* **WHAT IS REQUIRED**: Retype, without pictures, the line holding "This screenshot has width=820, height=423." and each line below it through the final line.

* **Collected data**:
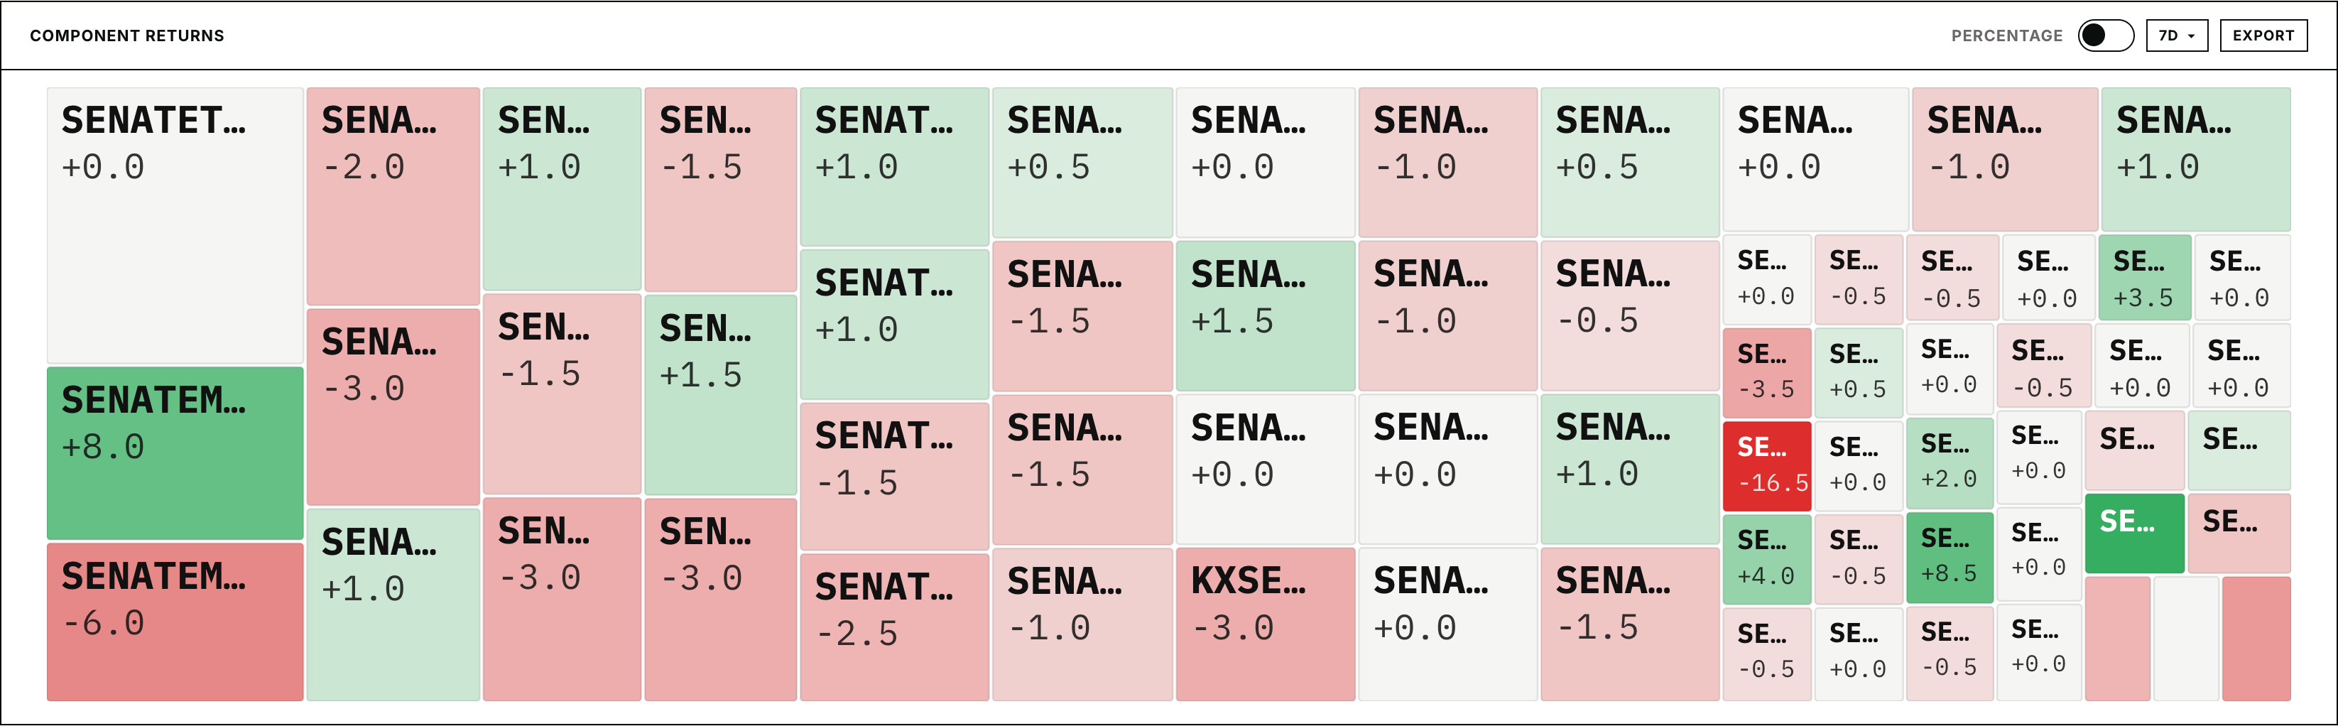Image resolution: width=2338 pixels, height=726 pixels.
Task: Click the small red tile showing -3.5
Action: (1767, 372)
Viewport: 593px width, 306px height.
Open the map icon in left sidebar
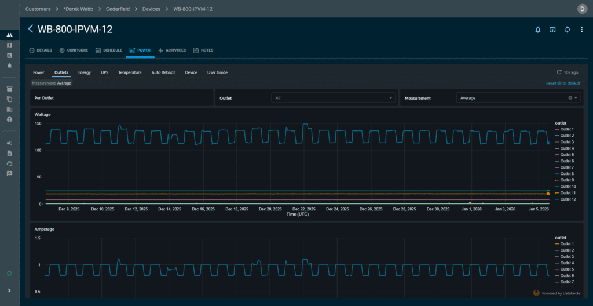(x=9, y=45)
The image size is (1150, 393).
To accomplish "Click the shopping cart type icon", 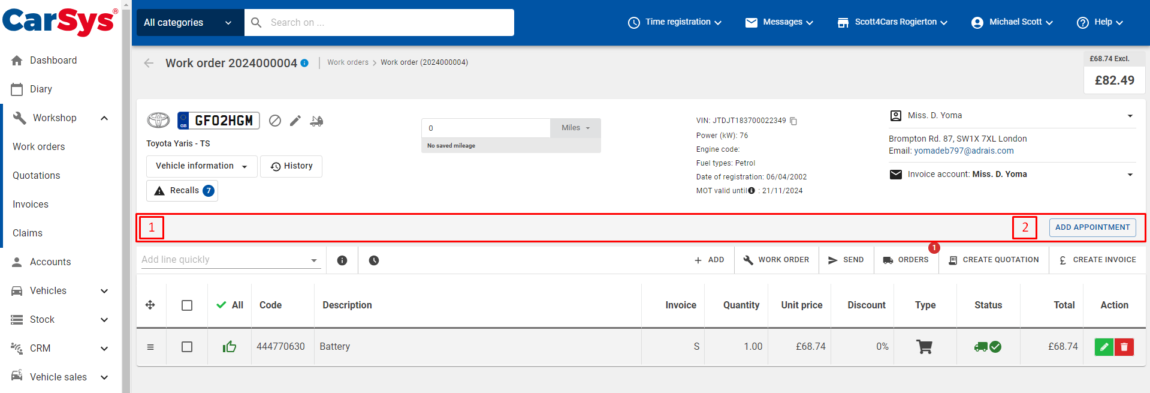I will [925, 347].
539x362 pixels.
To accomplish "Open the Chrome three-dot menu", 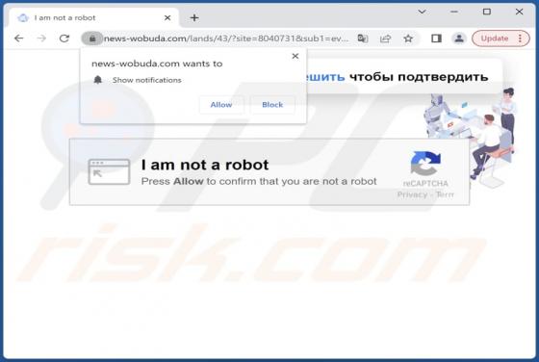I will (520, 39).
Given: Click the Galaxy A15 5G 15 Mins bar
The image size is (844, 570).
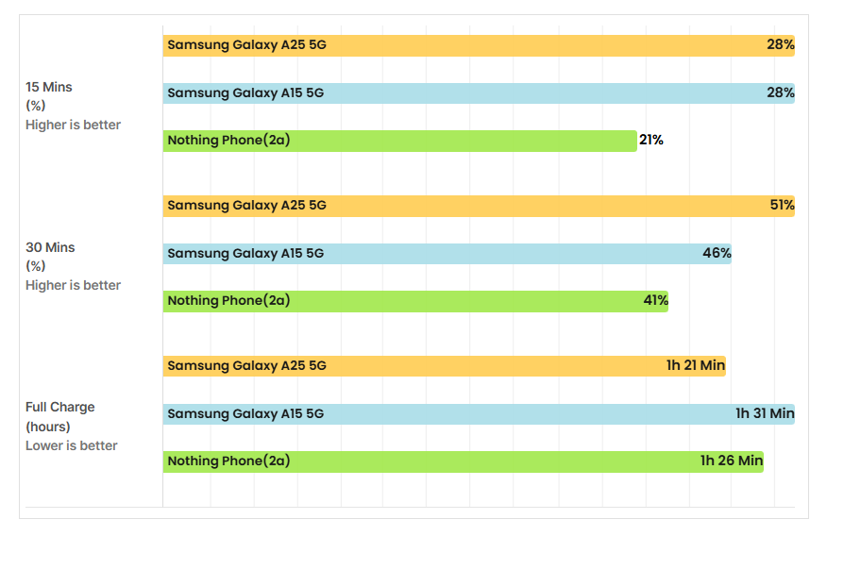Looking at the screenshot, I should pos(478,92).
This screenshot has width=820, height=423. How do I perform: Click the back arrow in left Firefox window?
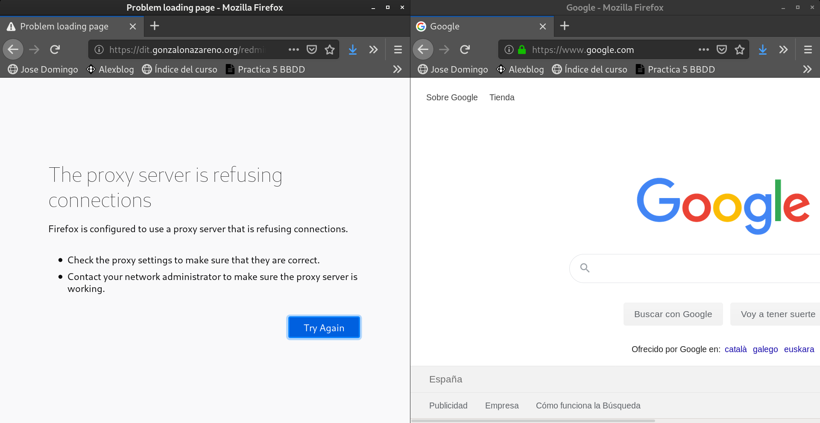[13, 50]
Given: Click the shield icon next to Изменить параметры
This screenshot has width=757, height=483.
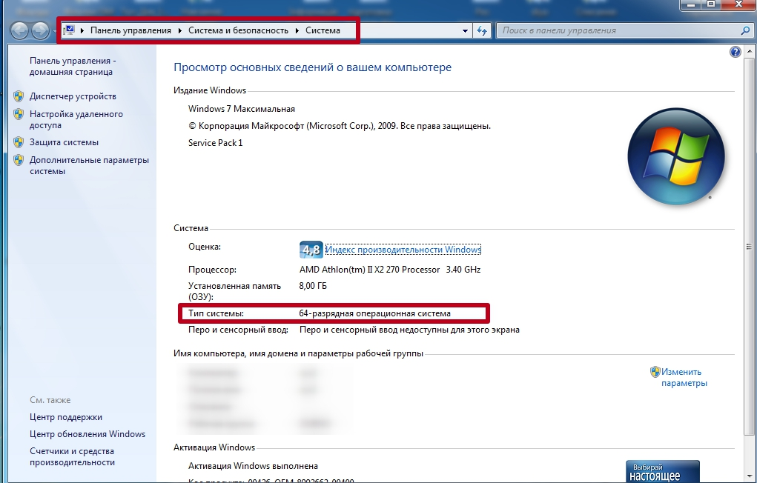Looking at the screenshot, I should pos(655,372).
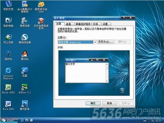Click the 确定 button
This screenshot has width=164, height=123.
93,103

* **RESULT OF THE EXERCISE**:
This screenshot has width=820, height=423. How do I perform: Click the back arrow in left Firefox window?
[13, 50]
Given: Click the shield icon next to Изменить параметры
This screenshot has width=757, height=483.
Looking at the screenshot, I should pos(655,372).
Click the 确定 button
This screenshot has width=164, height=123.
93,103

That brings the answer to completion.